Diodes and transistors: controlling current since 1874 and the 1950s
Purpose: Provide an explanation of transistors appropriate for placement in a transistor radio kit for adults.
Audience: Curious hobbyists who have read previous sections of the leaflet found in the kit, which explained electrons and holes, as well as some basic properties of semiconductors.
Context: This is part two of a two-part series. Part one explained semiconductors.
What happens if you dope one semiconductor crystal with n-type atoms on one side and p-type atoms on the other side? There is no physical barrier, so both the electrons and the holes can move where they please. Near the junction, some of them will mix and combine, annihilating each other. This will leave a bit of excess charge in the middle – a bit of positive charge on the n-doped side, and a bit of negative charge on the p-doped side. These extra bits of charge will create a no-man’s land – a place where electrons and holes don’t settle. We call this the depletion region. You can see this in the diagram below. The black circles are crystal sites filled with semiconductor atoms. Each n-dopant atom is represented by a filled red circle at the crystal site and a smaller blue filled circle – the electron. Together, their net charge is zero, but when the negatively charged electron moves around, it leaves behind a crystal site with a positive charge. The p-dopant atoms are represented by a filled blue circle at the crystal site and a smaller hollow red circle – the hole.

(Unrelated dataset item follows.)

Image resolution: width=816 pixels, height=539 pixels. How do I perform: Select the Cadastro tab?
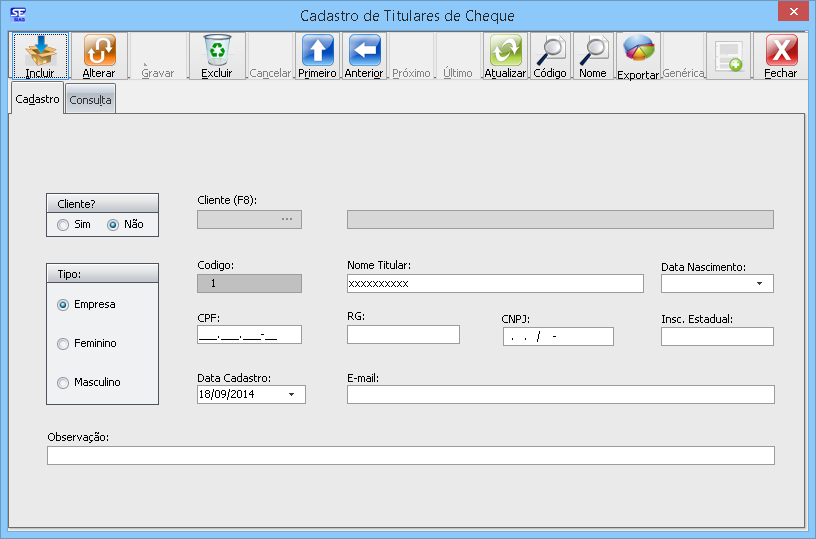pos(37,99)
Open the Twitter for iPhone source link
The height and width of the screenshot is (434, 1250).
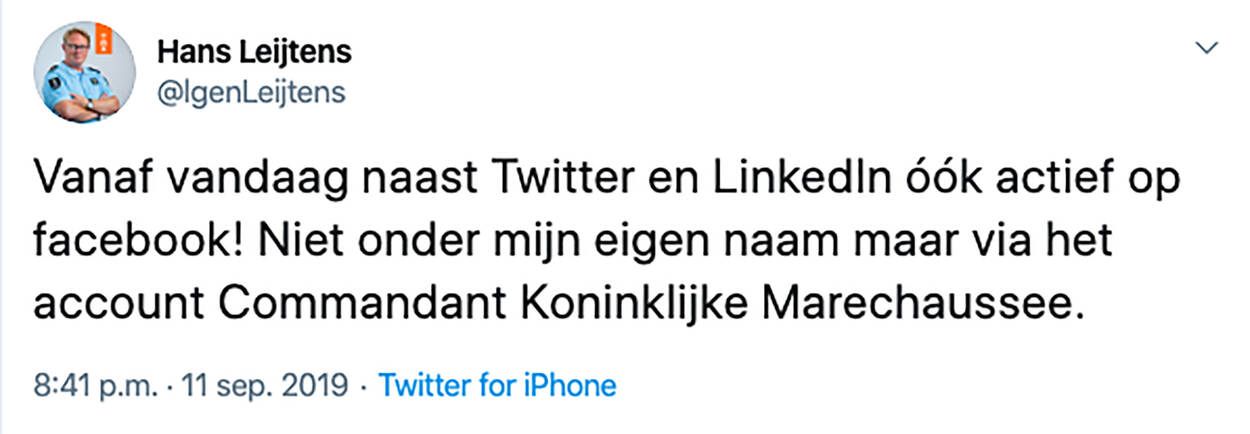pyautogui.click(x=498, y=385)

This depletion region can be manipulated by applying a voltage across the semiconductor. You can attach a battery in one of two ways, so we’ll look at both. If you attach the positive terminal of a battery to the p-doped side and the negative terminal to the n-doped side, then we would say the voltage on the p-doped side is higher than that on the n-doped side. Each terminal pushes away like charges, so both electrons and holes pile up near the junction. As soon as the charge carriers cross and combine, the battery can supply another hole and another electron to push toward the junction. This keeps the depletion region very small. In addition, because the movement of holes is essentially electrons moving in the opposite direction, we can see that electrons are flowing through the semiconductor, creating current. This configuration is called forward-biased – charge carriers just keep moving forward and across the junction.
The opposite situation (negative terminal to the p-doped side and positive terminal to the n-doped side) is reverse-biased. In this case, opposite charges attract, so the electrons will cluster near the positive contact while the holes cluster near the negative contact. This increases the width of the depletion region – this time though, the lack of charge carriers is less due to recombination than to the pull of the battery. There is no need for a charge carrier to be supplied from the battery in this configuration; current doesn’t flow in a reverse-biased configuration. This semiconductor, in which current can only flow one way, is called a diode.
Bipolar junction transistor physics
To understand our bipolar junction transistor, we will start with a forward-biased diode with a small p-doped side. We’ll also move the contact from the end to the side. In this configuration, electrons will flow from the n-doped side across the junction to the contact on the p-doped side.
Next, add another n-doped section to the other side of the p-doped section, making a sandwich (though the filling on this one is very thin). This junction between this new n-doped section and the p-doped section is set up as reverse-biased. In this new set-up, only a few of the electrons will follow the same path they followed before. The rest will actually make it through the p-doped layer, arriving in the n-doped section of the depletion region of the other junction. Once in the depletion region, the electrons feel a strong push toward the other end of the semiconductor, toward the final contact.
When you use the transistor as an amplifier for your radio, a small signal is sent to the contact on the p-doped section (the base). Changes in this signal create corresponding but larger changes in how many electrons (how much current) makes it through to the other side. A small increase in the voltage in the base can significantly increase the rate at which electrons are pulled from the first n-doped section (called the emitter) before arriving at the final contact (the collector). It’s like filling a cup of tap water – a small turn of the knob (the base) releases water from the pipes (the collector) and it exits through the faucet (the emitter).